- _Try it_:
Only the lines below from the one that holds "You are a computer-use" through the one that holds "The width and" should appear in the answer, copied exactly, end lines included and pictures omitted.
** Study material follows **
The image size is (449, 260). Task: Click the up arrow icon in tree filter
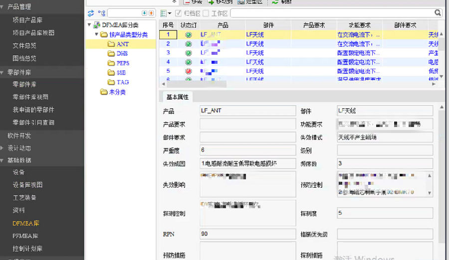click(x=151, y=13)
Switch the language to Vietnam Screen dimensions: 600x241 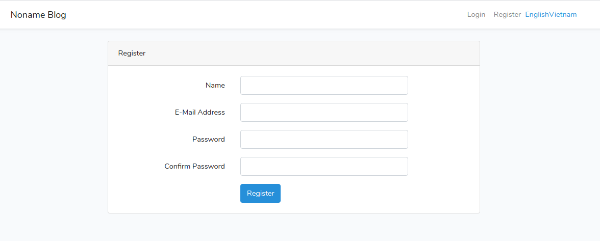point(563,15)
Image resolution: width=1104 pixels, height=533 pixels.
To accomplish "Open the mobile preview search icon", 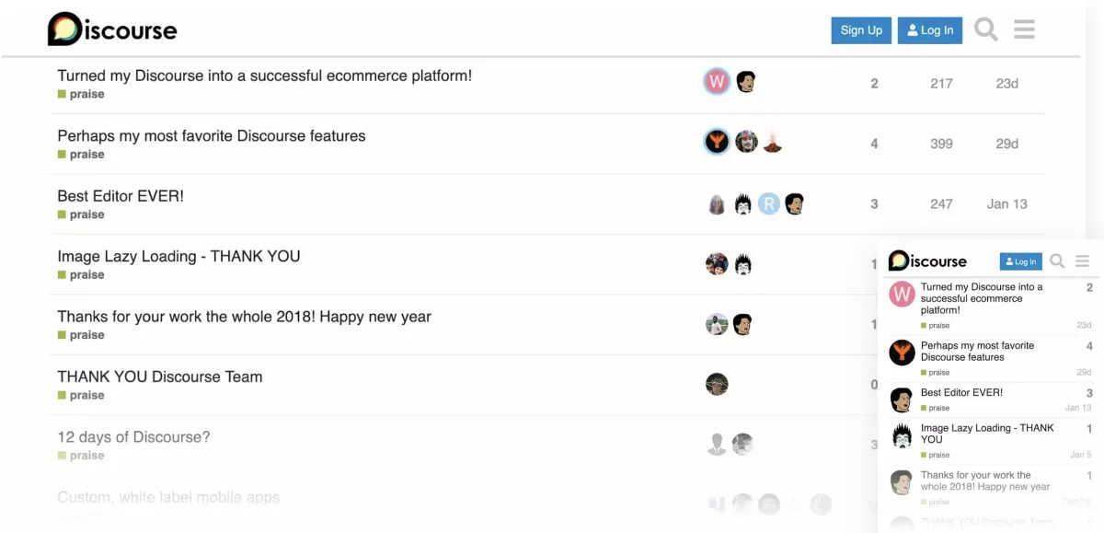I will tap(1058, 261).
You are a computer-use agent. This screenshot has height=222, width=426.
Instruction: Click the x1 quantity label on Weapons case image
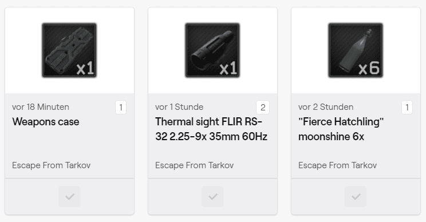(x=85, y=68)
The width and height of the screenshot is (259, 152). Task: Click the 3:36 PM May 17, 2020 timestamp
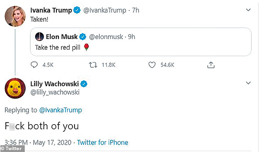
** End of Study material **
** Study material follows **
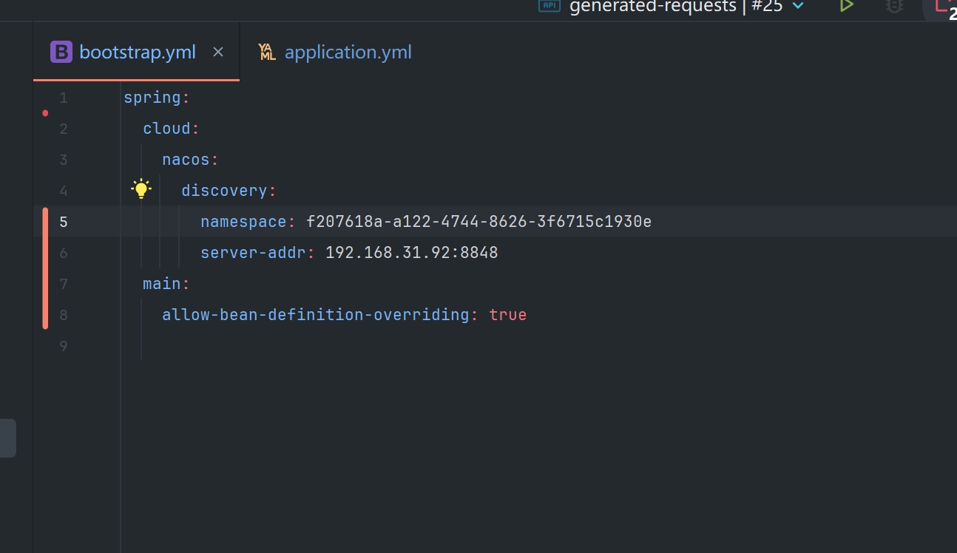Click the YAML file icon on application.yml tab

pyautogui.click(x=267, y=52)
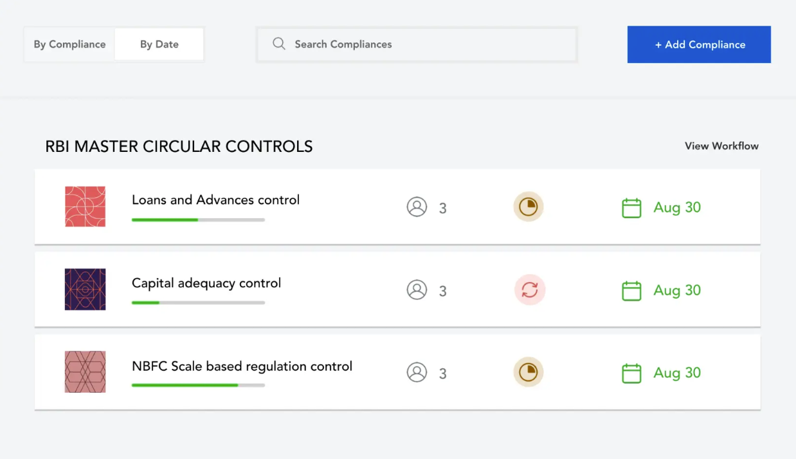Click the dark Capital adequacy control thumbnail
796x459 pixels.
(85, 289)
** End of Study material **
- _Expected output_:
You are a computer-use agent. This screenshot has height=222, width=426.
Instruction: Click the x1 quantity label on Weapons case image
(x=85, y=68)
The width and height of the screenshot is (259, 152). Task: Click the 3:36 PM May 17, 2020 timestamp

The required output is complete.